Millions of South Africans from all walks of life made their mark in the country’s 6th democratic elections last week. But there were just as many citizens who didn’t bother.  It’s estimated that there were around 9 million eligible voters who did not cast their ballot on Wednesday. The Saturday Star’s Sameer Naik caught up with some of them to find out why they decided not to vote.

Elaine Michelle, 31

  

Since I was a young girl I never believed that this country would offer me anything. I’m a single mother and unemployed. I can’t get help from government. What I get is hardly enough to feed my son. I’m on my own. So why vote? The economy is terrible.

When I was 17, I went to London. Everything works so well and everything is great there. That makes you want to vote. But here your vote doesn’t count. I can move to another country, but everything costs money, so I’m just trying to survive.

I’ve struggled and been unemployed for so long. I believe it’s because of my race. There’s no political party that supports all races.

Masego Moeketsi, 21


There’s no party that I feel I can really trust, it’s rather the devil you know, right? I’d be content with the ANC remaining in power.

I know there’s plenty of corruption, but who says there isn’t any corruption in the other parties? I’m sure the tide won’t change, and I’m expecting the ANC to walk away winners.

But it would be good if they got a good scare from the opposition parties so they improve and better themselves.

Afrika Nkosi, 37



It’s hard to vote because none of the political parties have what I need. I don’t think they’ll provide anything better for my kids to look forward to or to live for.

They’ve all made promises and have failed. If you look at the state of education and safety, and the currency, it’s all gone down. Our leaders are old and they have that old way of doing things.

They world has evolved. Once political parties realise that we need to change and start running state entities like businesses to generate revenue, that’s when we’ll be able to sustain ourselves.

We’re taking loans from China, America and France. We’re in debt.

There isn’t any party worth voting for. Yes, the EFF have got young educated people, but I don’t think what they’re offering is good enough.

The call for free education is ridiculous. If you don’t put a cent into something, you don’t value it, you don’t take it seriously.

I’m not saying universities must charge a ridiculous amount of money, but we need to be realistic. There is nothing for free in this world.

Christina Dube, 51


I’ve voted for most of my life, but this year I refused. There’s too much corruption within the ANC.

Thepromise change, they promise a safer country where we can thrive, but nothing changes.

I lost my son three years ago. He was murdered.

No one’s been arrested. The police don’t seem bothered. My son’s killer is roaming the streets a free man.

Why should I give my vote to the ANC or any other party if there’s no change? There’s no doubt that the ANC will win the elections, so my vote will be irrelevant.

Teboho Ramodibe, 21


I just didn’t want to be involved in the politics of this country. It wouldn’t have been hard for me to decide which party to vote for, but I had no desire whatsoever to be involved.

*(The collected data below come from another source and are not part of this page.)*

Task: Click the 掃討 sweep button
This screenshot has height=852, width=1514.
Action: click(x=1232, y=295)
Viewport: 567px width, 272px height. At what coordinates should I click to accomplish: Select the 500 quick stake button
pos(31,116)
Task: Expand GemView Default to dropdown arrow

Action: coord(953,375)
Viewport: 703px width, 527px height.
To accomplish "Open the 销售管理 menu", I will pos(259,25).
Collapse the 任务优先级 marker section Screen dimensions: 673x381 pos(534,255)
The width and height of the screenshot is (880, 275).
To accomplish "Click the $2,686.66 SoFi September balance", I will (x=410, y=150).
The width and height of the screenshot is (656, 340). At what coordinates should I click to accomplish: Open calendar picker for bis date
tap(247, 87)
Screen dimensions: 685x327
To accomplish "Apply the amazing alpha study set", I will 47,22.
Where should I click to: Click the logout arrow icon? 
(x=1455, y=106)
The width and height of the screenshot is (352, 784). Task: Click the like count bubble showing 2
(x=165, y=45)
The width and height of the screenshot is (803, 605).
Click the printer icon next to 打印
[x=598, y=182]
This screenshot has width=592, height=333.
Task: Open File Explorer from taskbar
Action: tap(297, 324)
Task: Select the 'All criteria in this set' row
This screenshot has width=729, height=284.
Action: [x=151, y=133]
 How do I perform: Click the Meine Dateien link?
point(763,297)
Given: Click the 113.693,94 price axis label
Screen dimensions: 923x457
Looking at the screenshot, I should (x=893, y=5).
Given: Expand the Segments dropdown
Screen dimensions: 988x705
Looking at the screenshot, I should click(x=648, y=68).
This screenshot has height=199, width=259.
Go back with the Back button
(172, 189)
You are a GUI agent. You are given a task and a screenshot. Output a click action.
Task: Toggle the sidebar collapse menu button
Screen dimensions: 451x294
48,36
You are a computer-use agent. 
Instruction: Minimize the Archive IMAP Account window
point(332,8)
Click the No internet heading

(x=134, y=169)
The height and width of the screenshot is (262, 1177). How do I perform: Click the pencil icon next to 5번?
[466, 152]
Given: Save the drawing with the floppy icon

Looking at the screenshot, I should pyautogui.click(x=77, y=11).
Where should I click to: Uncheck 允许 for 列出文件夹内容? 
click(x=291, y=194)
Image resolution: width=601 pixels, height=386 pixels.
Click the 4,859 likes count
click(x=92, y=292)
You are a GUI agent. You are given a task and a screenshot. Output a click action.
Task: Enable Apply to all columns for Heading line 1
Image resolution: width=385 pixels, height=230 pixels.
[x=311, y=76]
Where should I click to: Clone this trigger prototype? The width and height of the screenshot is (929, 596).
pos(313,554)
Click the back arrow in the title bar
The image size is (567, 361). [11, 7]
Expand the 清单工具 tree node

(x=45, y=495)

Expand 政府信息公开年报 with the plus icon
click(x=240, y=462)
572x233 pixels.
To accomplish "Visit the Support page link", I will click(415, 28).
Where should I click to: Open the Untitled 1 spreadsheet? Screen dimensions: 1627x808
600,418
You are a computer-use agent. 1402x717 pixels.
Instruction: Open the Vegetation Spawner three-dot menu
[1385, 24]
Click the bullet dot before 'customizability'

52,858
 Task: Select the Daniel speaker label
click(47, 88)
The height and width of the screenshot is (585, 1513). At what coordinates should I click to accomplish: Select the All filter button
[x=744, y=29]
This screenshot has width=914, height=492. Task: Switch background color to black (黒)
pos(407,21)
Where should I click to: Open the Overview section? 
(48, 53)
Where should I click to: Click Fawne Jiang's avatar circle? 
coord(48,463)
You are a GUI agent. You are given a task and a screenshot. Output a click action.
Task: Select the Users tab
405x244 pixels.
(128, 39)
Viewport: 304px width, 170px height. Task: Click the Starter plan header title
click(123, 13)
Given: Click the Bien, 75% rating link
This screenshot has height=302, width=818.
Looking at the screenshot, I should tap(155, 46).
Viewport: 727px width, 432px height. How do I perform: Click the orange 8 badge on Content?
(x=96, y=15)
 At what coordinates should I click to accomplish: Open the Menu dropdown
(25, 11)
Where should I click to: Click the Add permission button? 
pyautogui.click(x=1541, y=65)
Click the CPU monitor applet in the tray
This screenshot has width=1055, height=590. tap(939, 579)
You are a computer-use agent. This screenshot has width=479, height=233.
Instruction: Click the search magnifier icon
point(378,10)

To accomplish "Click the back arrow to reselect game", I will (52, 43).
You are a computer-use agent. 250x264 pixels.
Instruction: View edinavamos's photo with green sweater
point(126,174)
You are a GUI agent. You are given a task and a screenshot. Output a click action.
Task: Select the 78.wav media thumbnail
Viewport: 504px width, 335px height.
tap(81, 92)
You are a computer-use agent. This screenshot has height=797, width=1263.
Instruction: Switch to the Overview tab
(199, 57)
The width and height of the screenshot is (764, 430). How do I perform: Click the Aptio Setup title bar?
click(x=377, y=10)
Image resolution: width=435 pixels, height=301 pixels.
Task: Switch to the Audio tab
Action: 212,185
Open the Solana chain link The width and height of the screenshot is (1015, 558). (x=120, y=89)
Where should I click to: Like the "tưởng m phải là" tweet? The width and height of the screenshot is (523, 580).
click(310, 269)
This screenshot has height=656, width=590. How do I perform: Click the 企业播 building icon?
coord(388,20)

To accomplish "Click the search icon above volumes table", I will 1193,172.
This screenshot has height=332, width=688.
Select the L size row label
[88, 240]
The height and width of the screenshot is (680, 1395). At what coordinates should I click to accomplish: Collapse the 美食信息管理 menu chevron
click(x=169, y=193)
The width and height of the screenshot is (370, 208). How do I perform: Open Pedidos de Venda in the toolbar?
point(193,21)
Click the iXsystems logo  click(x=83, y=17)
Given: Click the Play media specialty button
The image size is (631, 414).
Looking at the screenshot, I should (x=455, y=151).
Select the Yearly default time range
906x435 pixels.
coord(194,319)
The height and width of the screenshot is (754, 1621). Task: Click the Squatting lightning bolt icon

I know that men and women in this country fought and died for our right to vote, but I can exercise my right to not vote - there’s nothing wrong with that.

Vaughan Michelle, 31


I disagree with the DA, I disagree with the ANC. No political party appeals. They’re all just vying for votes and power. Then it’s all the false little promises like jobs. The DA has promised a job in every house by the end of next year. It’s not possible.

They all have the same strategy. I told my wife we’re not going to vote.

I don’t believe in the South African government. You can’t trust a word any of these political parties say.

I don’t want to vote, because why must I vote for something I don’t agree with or trust? They’re not helping me - they’re only raising my taxes, raising my petrol price.

Why should we vote for somebody who makes no difference?

Malwande Mpalisa, 28


My one vote won’t make a difference at all. There’s no change in our country. We’ve seen it way too many times, where political parties promise the world, but once they’re put in power they don’t do anything.

We’ve been let down far too often so it wouldn’t be right to give my vote to any party.

Cameron Naidoo, 25


I wasn’t in South Africa to register to vote. I’ve been in the Philippines teaching English. I think the ANC will remain in power, but I don’t think the country is run particularly well by them. It can always be better, but I think the next two years are crucial because they’ll determine the long- term outcome. I do think, however, that the margin of victory for the ANC will be much smaller.

Reatile Moeketsi, 19


I’ve never really been interested in voting. This year was the first year I was eligible to vote, but I wasn’t interested at all. I’m happy with the current party that’s in charge, I could stick with them. I think I’m afraid of change and what it will bring.

You never know what can happen if another political party takes charge, so remaining with the ANC is something I’m happy with. I’m sure my vote won’t be of any significance and won’t change the inevitable.